(TEXT BLOCK)
----

We have often been asked how our publishers can optimize for Quality Click Pricing and what data they should use to do so. Although we don’t disclose the QCP algorithm, the majority of elements that go into it are available in the reports that are already available to you in eBay Partner Network. This article aims to show you the different techniques and ways of manipulating the data to help you to get a clearer idea of how you can optimize your traffic and thus increase your earnings. The importance of campaign ids
As your EPC is calculated at campaign level, it is very important that you split your activity down into different campaigns, so you can see the EPC for each segment of traffic that you are sending to eBay and optimize accordingly.
There are a number of different ways to do this: • By site if you have many of them • By placement • By tool • By category • By keyword group, if you are buying paid search traffic
Publishers who use paid search to drive traffic to their sites have found this very useful, because they can easily compare what they are paying a search engine for a group of keywords to the EPC they are earning.
We recommend that you split up your activity into campaigns as soon as possible and then don’t change them too often, as when you start a new campaign you may see a slight change in your overall EPC for a few days while you build up a history. For the same reason, if you are new to eBay Partner Network, it is best to set up your campaigns from the very beginning to avoid having to do it later. Also, ensure that your campaigns are not too small – to get the most accurate data, try and keep the click volume above 100 clicks per day. See question 29 of the FAQs for more information on low volume campaigns.
Using the reports
We have many different reports available that show your performance in slightly different ways. For a summary, it is good to look at the By Day report, as it shows your EPC at by program. In order to get a deeper understanding of how your traffic is performing, you should look at the campaign level EPC.
Although EPC is the most important metric for you to optimise for, the following metrics may also be useful: • Conversion Rate from click to sale (calculated by dividing number of winning bids by number of clicks) • Conversion Rate from click to ACRU (calculated by dividing number of ACRUs by number of clicks) • Revenue per click (calculated by dividing winning bid revenue by number of clicks)
Although it is sensible to keep an eye on your daily EPC, in order to get the most accurate idea of your EPC, we recommend that you look at the data over a longer period before making any conclusions about changes you need to make. This is because small volume publishers especially will see fluctuations day to day, and if you are a new publisher, it will take time to establish historical data.
The QCP algorithm is designed to reward affiliates who get people interested in shopping on eBay, whether that is within a specific category related to an affiliate’s site or more generally. Therefore, if you have a niche content site, as opposed to a more general shopping site, the category in which the users you send to eBay make purchases is a good indicator of the quality of your clicks. For example, if your site about fishing mainly converts in the fishing category on eBay, your site is likely to be highly targeted. On the other hand, if the same fishing site mainly has sales that convert in the book, DVD and clothing categories, you may want to do some further optimisation. This is important because the time between click and purchase is an important element of the QCP system and the more targeted the traffic, the shorter the time between click and purchase is likely to be.
To see the categories from which your users buy, you can use the Category report, which you can find in the interface. You can also view the data at campaign level, which can be useful for publishers with many niche sites or who have one site with many categories, as long as they are broken down into different campaigns. You can view the data split by a number of different metrics, but as the main component of the algorithm is still winning bid revenue, this is perhaps the most useful way of viewing the graphs.

----

Render this sentence from the Quality Click Pricing article in Spanish: "We have many different reports available that show your performance in slightly different ways." The data that comes next is from an unrelated source.

(ROWS)
----

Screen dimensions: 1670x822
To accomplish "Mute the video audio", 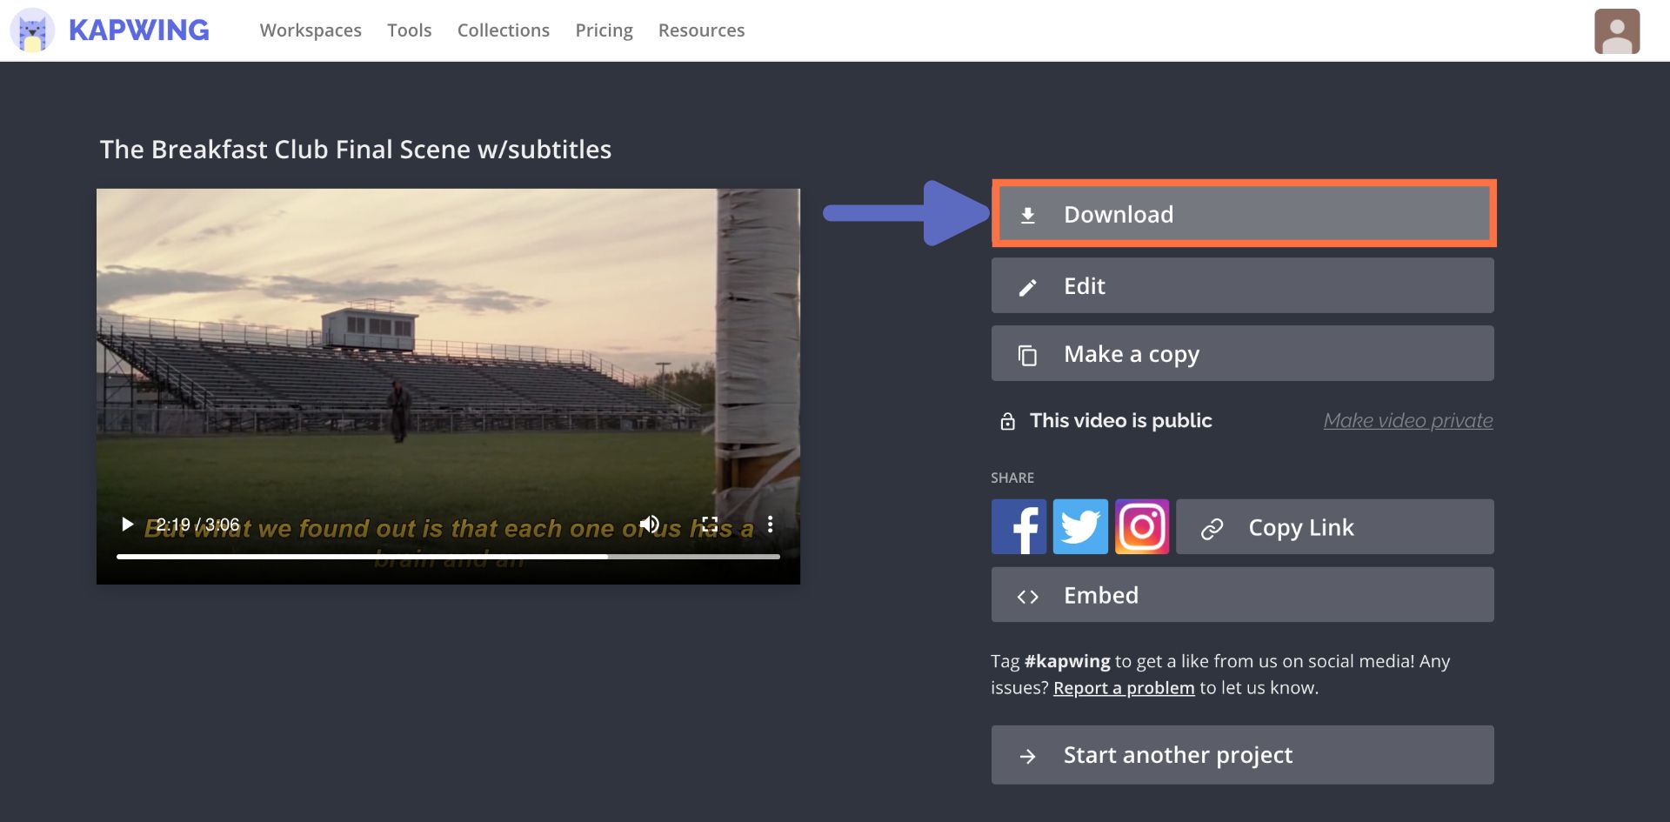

----

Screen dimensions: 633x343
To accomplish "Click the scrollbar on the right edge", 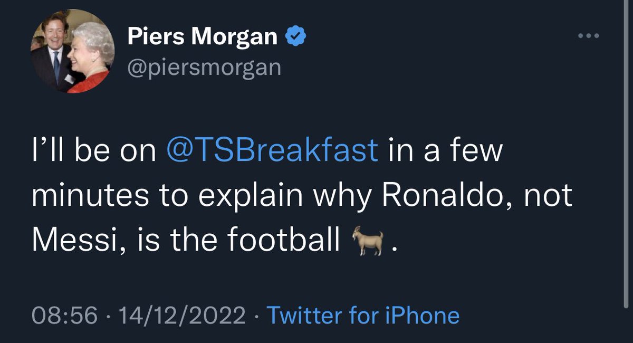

----

(RESULT OF THIS TASK)
Tenemos muchos informes diferentes disponibles que muestran su rendimiento de maneras ligeramente distintas.